Return each line from the items below that contains the word "Select". Only count matches with the same capitalization.

EXTRACTED RECORDS

---+---

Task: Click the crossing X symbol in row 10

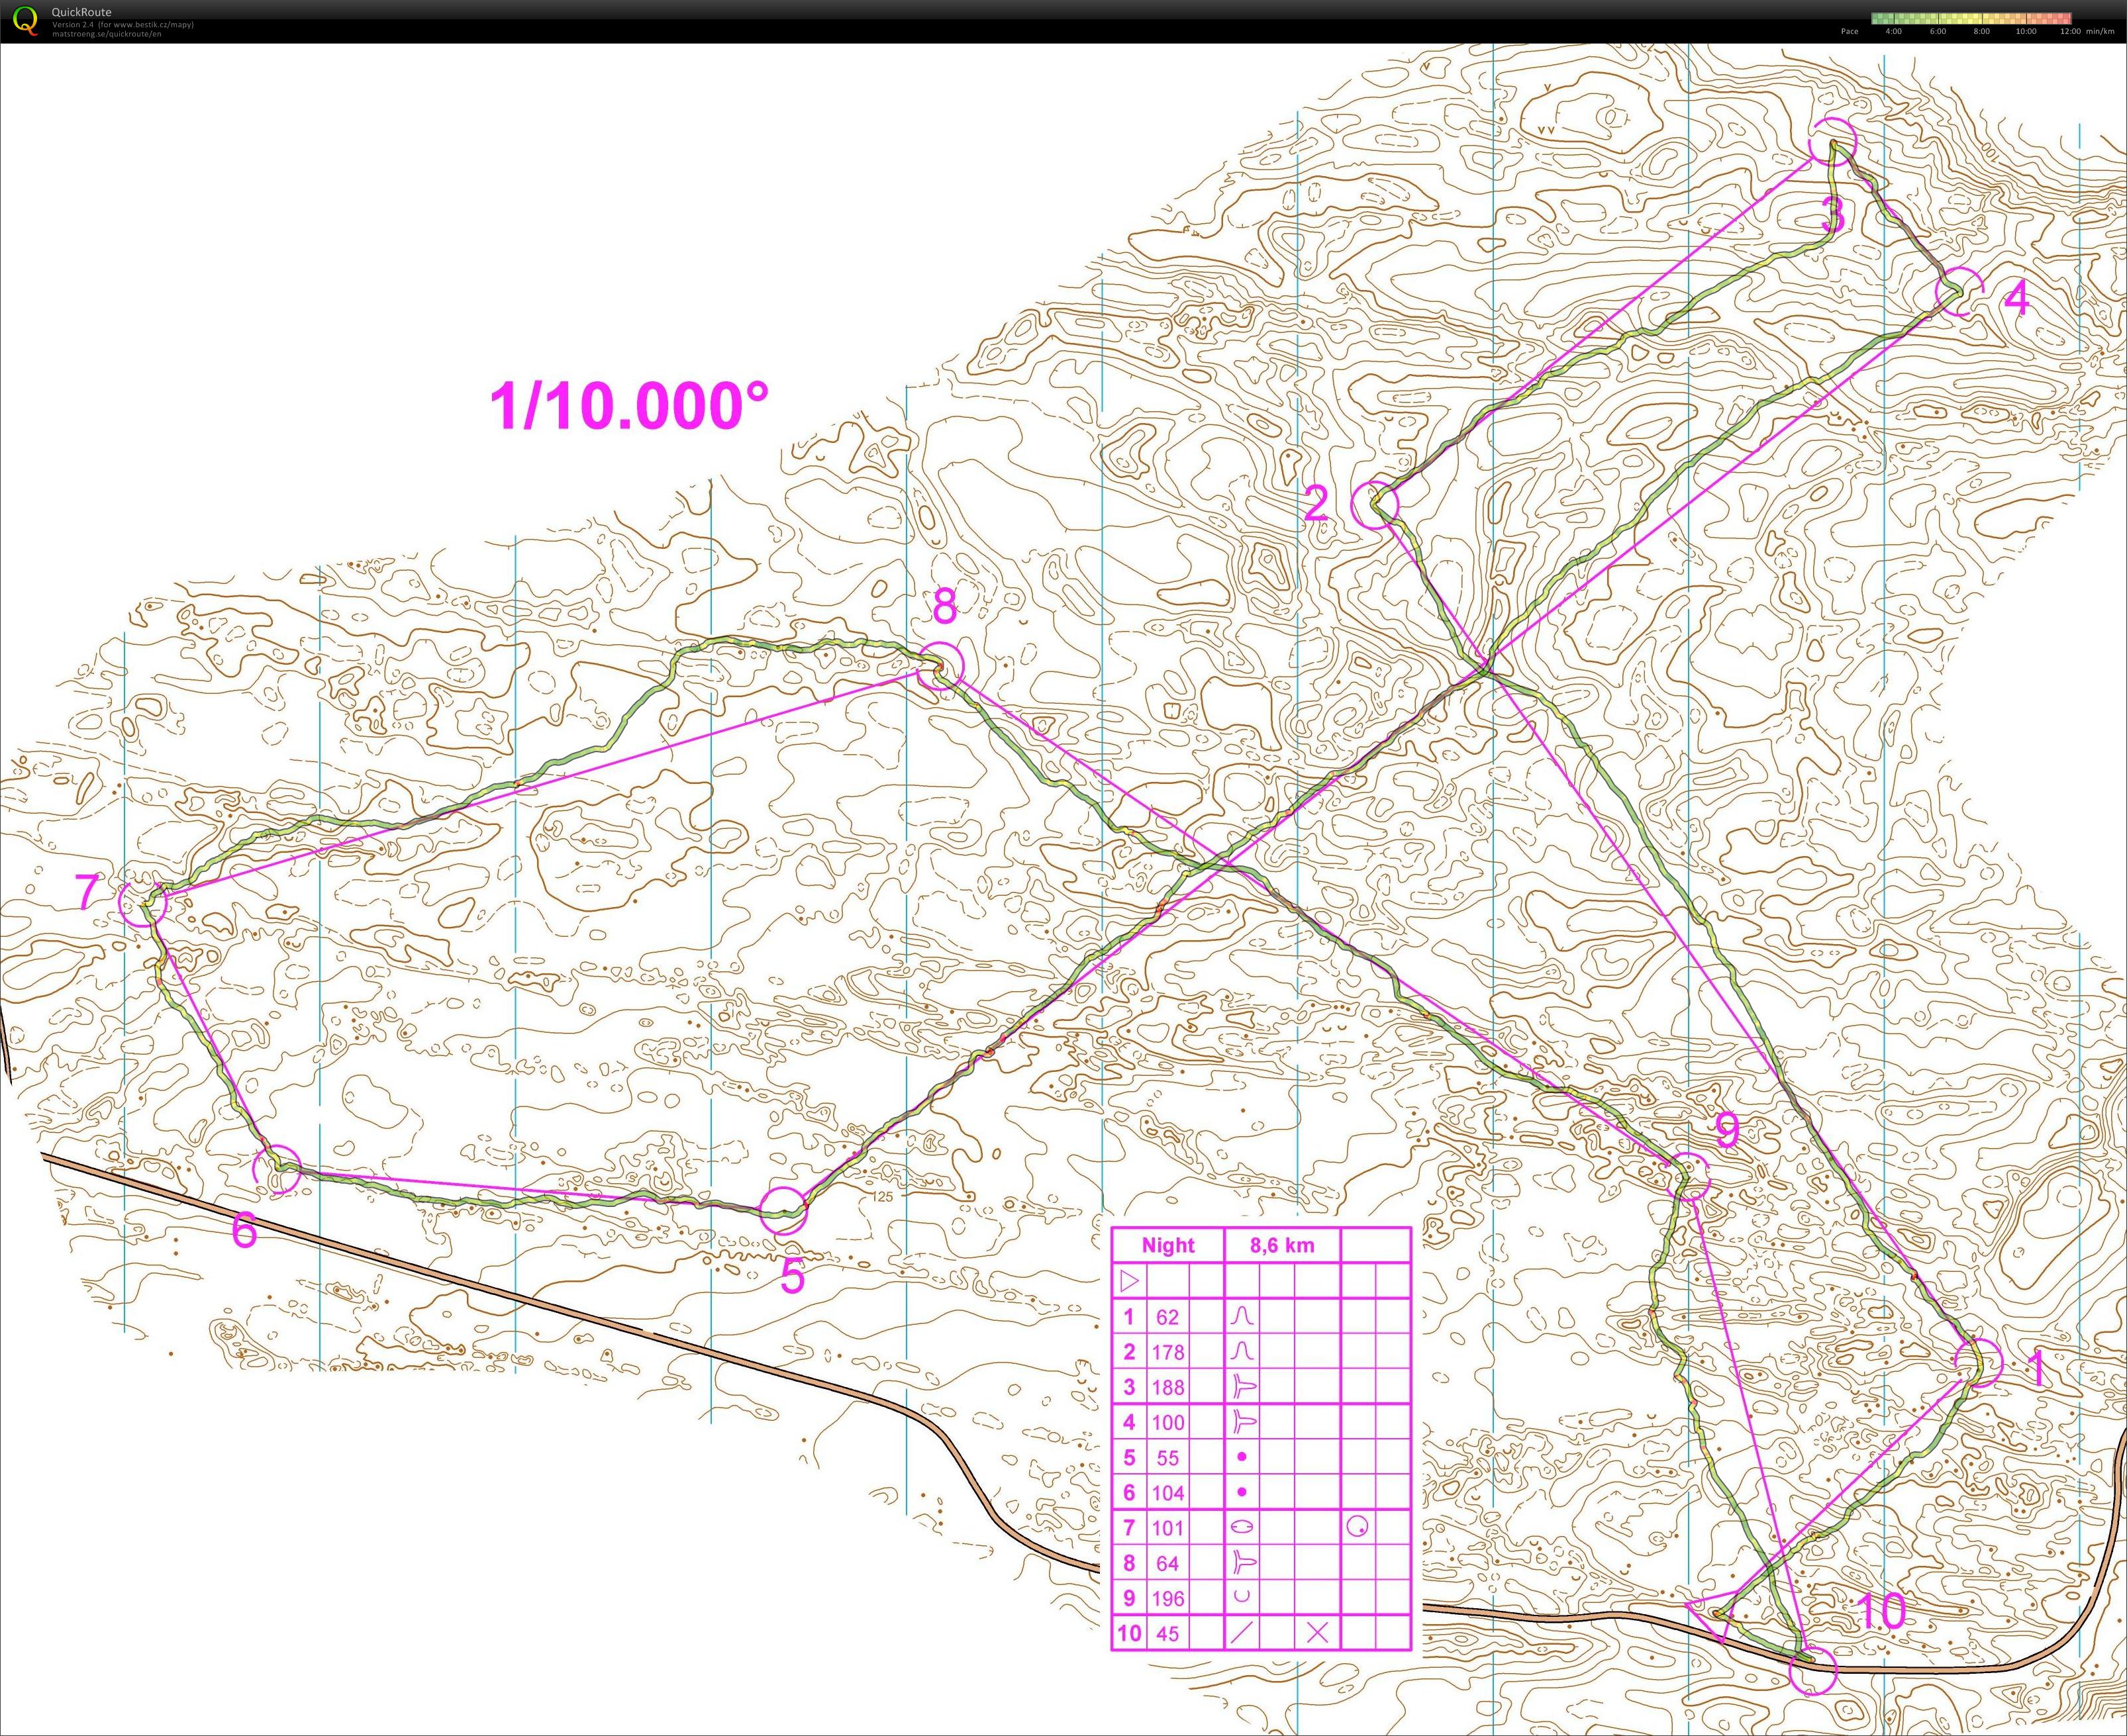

---+---

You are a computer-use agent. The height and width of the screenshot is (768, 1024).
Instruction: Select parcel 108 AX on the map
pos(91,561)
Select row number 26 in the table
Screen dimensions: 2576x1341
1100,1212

---+---

ANSWER TO THE EXERCISE
Instruction: Select parcel 108 AX on the map
Select row number 26 in the table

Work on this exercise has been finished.